New commentaries in the Bulletin of the World Health Organization and The Lancet summarize the evidence for why universal access to family planning should be a key component of the post-2015 development agenda. Additional commentaries in The Lancet and Global Health: Science and Practice Journal offer actionable recommendations for meeting global demand for family planning. Finally, Womenatthecenter.org, an exciting new website, is sharing “inspiring, interconnected stories of women’s reproductive health and rights, empowerment and environmental sustainability.”

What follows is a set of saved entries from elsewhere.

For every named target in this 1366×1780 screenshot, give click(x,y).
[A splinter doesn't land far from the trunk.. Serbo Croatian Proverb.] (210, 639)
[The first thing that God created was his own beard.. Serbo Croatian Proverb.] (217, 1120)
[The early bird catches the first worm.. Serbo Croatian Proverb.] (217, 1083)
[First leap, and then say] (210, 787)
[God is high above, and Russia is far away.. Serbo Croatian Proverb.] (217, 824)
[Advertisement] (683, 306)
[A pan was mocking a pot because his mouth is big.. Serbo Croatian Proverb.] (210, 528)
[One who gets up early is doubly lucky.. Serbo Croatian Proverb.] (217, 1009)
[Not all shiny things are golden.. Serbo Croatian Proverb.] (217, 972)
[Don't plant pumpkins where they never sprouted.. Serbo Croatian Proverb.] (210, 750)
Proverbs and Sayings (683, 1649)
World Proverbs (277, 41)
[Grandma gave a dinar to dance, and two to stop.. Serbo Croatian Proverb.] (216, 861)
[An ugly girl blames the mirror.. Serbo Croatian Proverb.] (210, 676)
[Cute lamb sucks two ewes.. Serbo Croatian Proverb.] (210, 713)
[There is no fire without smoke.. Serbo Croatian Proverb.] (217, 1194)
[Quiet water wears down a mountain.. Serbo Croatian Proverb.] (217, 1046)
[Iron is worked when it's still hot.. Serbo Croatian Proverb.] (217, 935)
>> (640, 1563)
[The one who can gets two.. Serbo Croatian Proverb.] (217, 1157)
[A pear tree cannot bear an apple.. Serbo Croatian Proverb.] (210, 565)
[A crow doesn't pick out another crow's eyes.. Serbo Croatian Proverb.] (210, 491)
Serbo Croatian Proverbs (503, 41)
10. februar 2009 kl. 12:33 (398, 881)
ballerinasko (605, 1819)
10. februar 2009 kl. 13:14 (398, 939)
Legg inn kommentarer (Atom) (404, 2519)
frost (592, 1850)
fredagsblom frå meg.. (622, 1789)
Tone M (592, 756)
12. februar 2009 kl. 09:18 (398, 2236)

After the inexplicable exclusion of sexual and reproductive health from earlier OWG post-2015 framework drafts, recent optimism about the future of sexual and reproductive health, as detected through the above commentaries, was reinforced in July when “universal access to sexual and reproductive health care services, including for family planning” reappeared in the OWG’s latest list of goals and targets. A highly publicized analysis of the value for money of each proposed target proved even more compelling. A group of world-renowned economists ranked universal access to sexual and reproductive health as one of only 27 phenomenal investments from the list of more than 150 targets. Sexual and reproductive health also appeared on a list of the top five development areas for return-on-investment.
Given these evidence-based analyses and the growing policy support, what can we anticipate in the future?
We are hopeful that the international community will translate this momentum into investments and improvements in three areas. First, we need to address demand for sexual and reproductive health through widespread community mobilization in support of accurate information about contraceptive methods and increased acceptance of family planning programs. Second, it is important to improve supply by providing greater access to more effective, longer-acting contraceptives, such as implants and intrauterine devices, and through higher-quality provision of rights-based services. Finally, more political buy-in is critical. This can be achieved by educating political leaders on how voluntary family planning can significantly contribute to key social, environmental and economic goals and create important demographic dividends and development gains.
To fulfill the promises of the Millennium Development Goals and the forthcoming post-2015 development agenda, we owe it to the next generation to effectively leverage the growing attention toward and rising priority of sexual and reproductive health.